Meth Use in Pregnancy
Meth usage during pregnancy has been shown to increase risk of morbid maternal and neonatal outcomes such as:
- Low Apgar scores – Apgar stands for “Appearance, Pulse, Grimace, Activity, and Respiration.” In the test, five things are used to check a baby’s health. Each is scored on a scale of 0 to 2, with 2 being the best score
- Low Fetal Growth – Due to a loss of appetite in Meth users
- Infants exhibit delays in motor development – these delays may normalize by age 3 or 4.
Meth Addiction & Families
Any substance use disorder causes added stress in the Parent/Child relationship, but families of Meth users differ in several ways:
Due to the sexually stimulating, highly addictive nature of the Meth ‘binge & crash’ cycles, children are often exposed to a chaotic home where their parent/s are awake for days, have multiple sexual partners, experience chronic neglect and inconsistent parenting.
They may also witness their parent going through withdrawal symptoms (aggression, delusions, depression, paranoia etc).
Communities with a high prevalence of Meth usage, generally experience higher crime rates, rapid consumption of limited public funds and increased medical care required including hospitilisations:
In 2020 according to the Findings on NHS Digital there were:
- 7,027 hospital admissions for drug-related mental and behavioural disorders
5% lower than 2018/19 (7,376), but 21% higher than 2009/10 (5,809)
- 16,994 hospital admissions for poisoning by drug misuse
6% lower than 2018/19 (18,053), but 9% higher than 2012/13 (15,580)
- 99,782 admissions with a primary or secondary diagnosis of drug-related mental and behavioural disorders
3% higher than 2018/19, when there were 96,705 admissions.

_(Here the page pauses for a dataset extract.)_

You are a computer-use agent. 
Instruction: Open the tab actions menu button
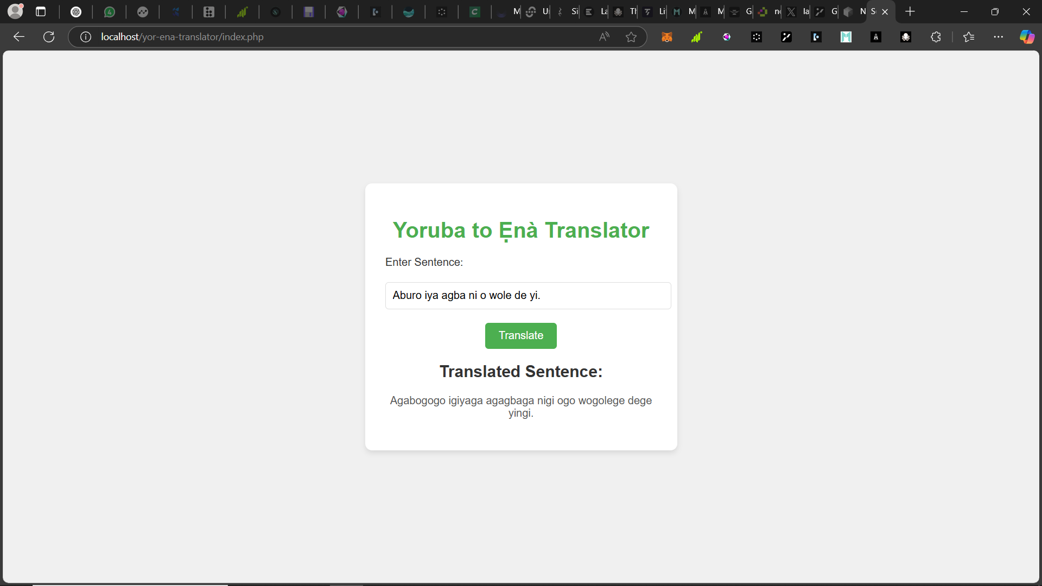click(x=41, y=11)
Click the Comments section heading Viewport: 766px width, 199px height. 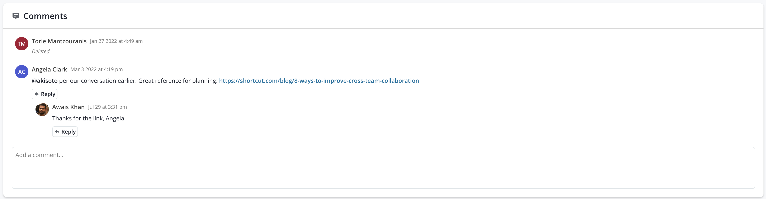[x=45, y=16]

Admissions were around 5 times more likely in the most deprived areas, compared to the least deprived areas
Substance Use Disorders and Employment
Meth Use and Employment
Methamphetamine use while working can inhibit your performance (even though Meth can make you feel hyper focused and energised) causing:
- unexplained or frequent absences
- a change in behaviour
- unexplained dips in productivity
- more accidents or near-misses
- performance or conduct issues.
It can also have legal implications especially if your job entails driving for the company as the UK traffic law prohibits driving while consuming or having consumed illegal drugs.
Penalties for drug driving
If you’re convicted of drug driving you’ll get:
- a minimum 1 year driving ban
- an unlimited fine
- up to 6 months in prison
- a criminal record
Your driving licence will also show you’ve been convicted for drug driving. This will last for 11 years.
Getting Help for Meth Addiction
The treatment for meth addiction involves a meth detox coupled with therapy to treat the underlying causes of addiction.
In cases where a Dual Diagnosis (addiction co-occurring with mental illness) both issues need to be treated concurrently for the best outcome.
There are two options for treatment: Inpatient (residential meth rehab) or outpatient programmes (free NHS services or private counselling).
You can start with your GP who will refer you to an outpatient service within your local area. Alternatively, you can call our team today to discuss the different options available to you.
There are also support groups available throughout the UK, such as those offered by Narcotics Anonymous (NA). Support groups are valuable for long term recovery, and should be part of any addiction treatment programme.